В последние годы, однако, желающих отправиться за море почему-то заметно прибавилось, и Конкобо за те шестьдесят лет, что прожил на земле, успел увидеть уже семерых – начиная с Асиды-Юсины и заканчивая самым недавним отплытием настоятеля Сэйсина, которое случилось пять лет назад. Больше того, двое из уплывших были совсем молоды – одному исполнился двадцать один, а другому восемнадцать. Останавливать тех, кто, ведомый верой, желает отправиться к горе Фудараку, не смел никто – ни в самом храме, ни тем более за его пределами; ведь именно это бесчисленные буддийские писания превозносили как высшее проявление веры – отказаться от бренной жизни и возродиться в Чистой земле, рядом с бодхисаттвой Каннон.

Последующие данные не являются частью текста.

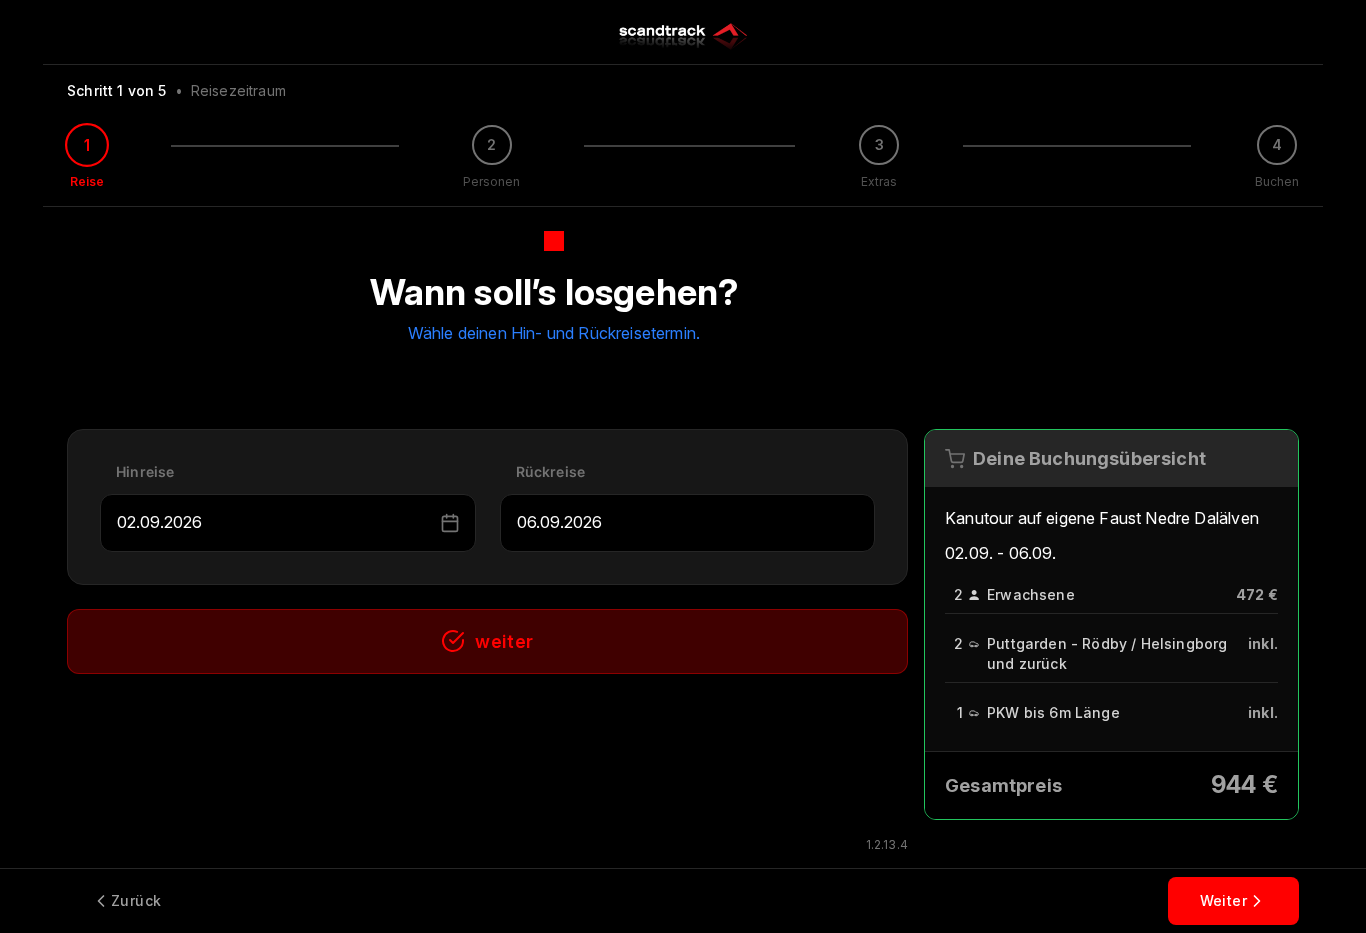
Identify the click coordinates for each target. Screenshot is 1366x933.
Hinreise (145, 471)
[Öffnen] (427, 523)
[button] (450, 523)
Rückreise (551, 471)
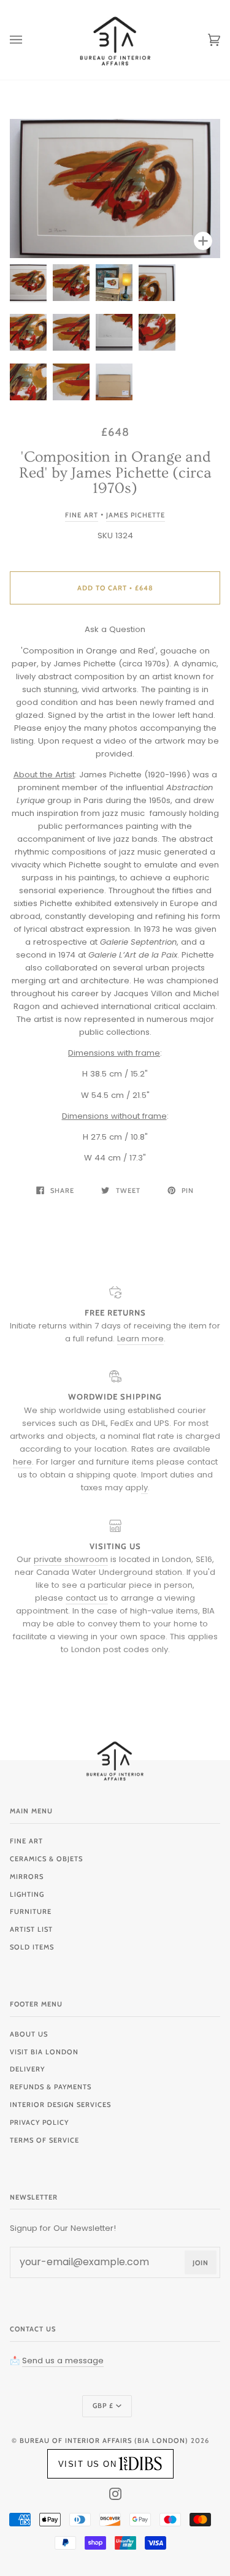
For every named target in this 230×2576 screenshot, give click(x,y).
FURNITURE (31, 1911)
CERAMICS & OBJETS (46, 1858)
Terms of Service (44, 2140)
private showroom (71, 1559)
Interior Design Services (60, 2104)
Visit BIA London (44, 2052)
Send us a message (63, 2360)
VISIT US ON (87, 2464)
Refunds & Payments (50, 2087)
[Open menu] (28, 40)
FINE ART (26, 1841)
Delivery (27, 2069)
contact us (87, 1598)
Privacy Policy (39, 2122)
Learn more (140, 1338)
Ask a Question (115, 629)
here (22, 1462)
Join (201, 2262)
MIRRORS (27, 1876)
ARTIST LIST (31, 1929)
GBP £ (103, 2405)
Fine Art (81, 515)
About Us (29, 2034)
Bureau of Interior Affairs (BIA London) (104, 2440)
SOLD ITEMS (32, 1947)
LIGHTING (27, 1894)
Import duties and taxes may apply (147, 1481)
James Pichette (135, 515)
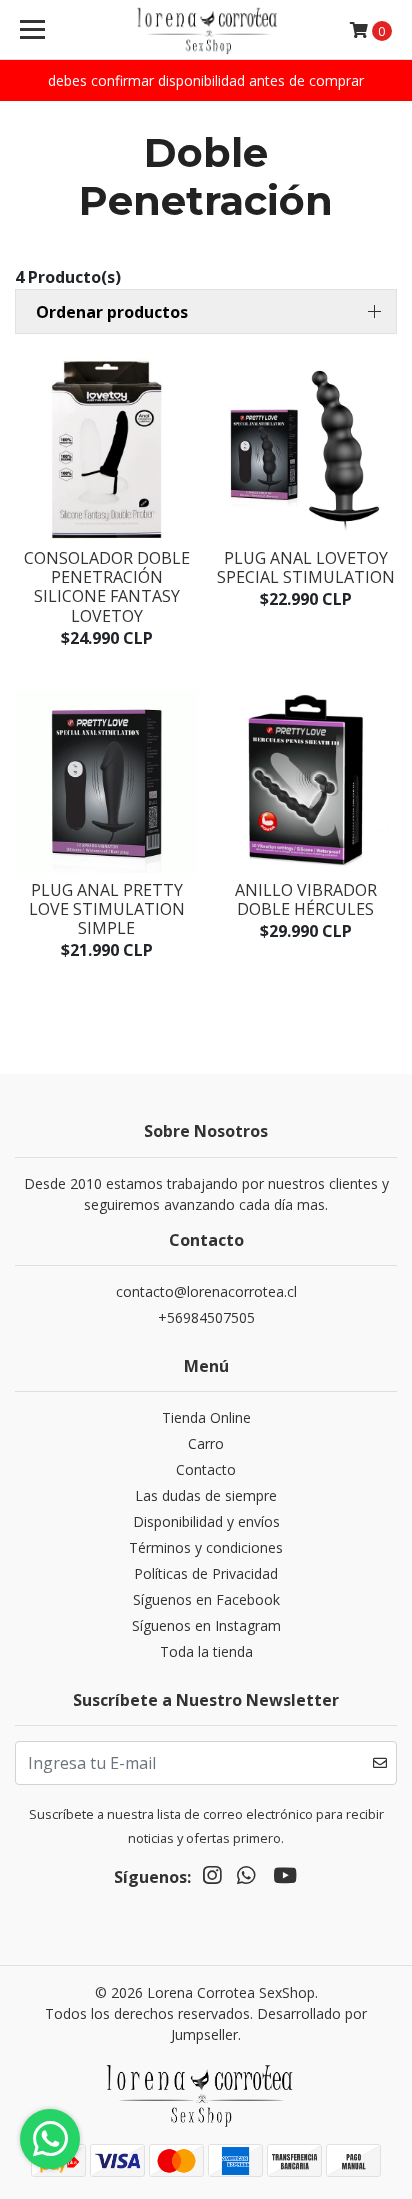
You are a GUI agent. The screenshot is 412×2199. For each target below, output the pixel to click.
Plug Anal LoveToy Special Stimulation (306, 567)
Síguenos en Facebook (206, 1599)
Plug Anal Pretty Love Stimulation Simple (107, 909)
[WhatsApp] (246, 1879)
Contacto (206, 1469)
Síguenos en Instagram (206, 1625)
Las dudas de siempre (206, 1495)
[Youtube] (285, 1879)
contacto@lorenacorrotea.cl (206, 1291)
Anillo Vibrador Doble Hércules (306, 899)
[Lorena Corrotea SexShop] (206, 30)
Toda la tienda (206, 1651)
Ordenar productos (112, 312)
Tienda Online (206, 1417)
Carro (206, 1443)
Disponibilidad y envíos (206, 1521)
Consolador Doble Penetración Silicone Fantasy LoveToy (107, 587)
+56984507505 (206, 1317)
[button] (206, 311)
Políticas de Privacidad (206, 1573)
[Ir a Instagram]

До того, как сам задумался об этом путешествии, Конкобо никогда не ставил обряд под сомнение. Отплывающий входил в тесный ящик, который прибивали к днищу лодки, а после наглухо заколачивали, и отправлялся с побережья Кумано в открытое море, имея с собой лишь небольшой запас еды и масла для лампы; разумеется, всякому было понятно, что путь этот ведёт к смерти. Однако так же ясно было и другое: стоит паломнику испустить последний вздох, как лодка, подобно невесомому игрушечному кораблику из бамбукового листа, скользящему по порогам горной речки, понесётся прямиком на юг, к самой горе Фудараку, чтобы пристать к Чистой земле. Там усопший возродится к новой жизни, чтобы служить великой Каннон вечно.

Покинуть берега Кумано значило не только проститься с земной жизнью, но и обрести новую, духовную, и потому, как помнилось Конкобо, лица отправляющихся в путь неизменно сияли невиданным спокойствием и умиротворением, какие может сообщить лишь истинная вера. Ничто не омрачало этого света – ни печаль, ни страх смерти; напротив, отплывающие глядели радостно, словно предвкушая новое рождение. Тихие, со светлыми взорами покидали они землю, и потому те, кто провожал их в путь, также не чувствовали горечи расставания – только благоговение с примесью некоторого любопытства.

Однако, объявив о собственном отбытии, Конкобо вдруг посмотрел на предшественников другими глазами. Знакомые лица вновь и вновь возникали перед его мысленным взором – и во сне, и наяву, – но выражение их было теперь иным.

Весной и летом Конкобо почти не покидал кельи. Стоило ему выйти на улицу, как его осаждали верующие: кидали ему монеты, кланялись, словно живому Будде, то желая передать в Чистую землю какие-нибудь предметы, то умоляя прикоснуться ко лбу умирающего. Настоятеля это всё тяготило, но хуже было другое: до отплытия оставалось каких-то три-четыре месяца, а он понимал, что совершенно не готов. С утра до ночи он сосредоточенно повторял сутры, и прислуживавшие ему монахи, заходя в келью, видели, как настоятель, совсем исхудавший, бьёт поклоны и нараспев читает священные тексты.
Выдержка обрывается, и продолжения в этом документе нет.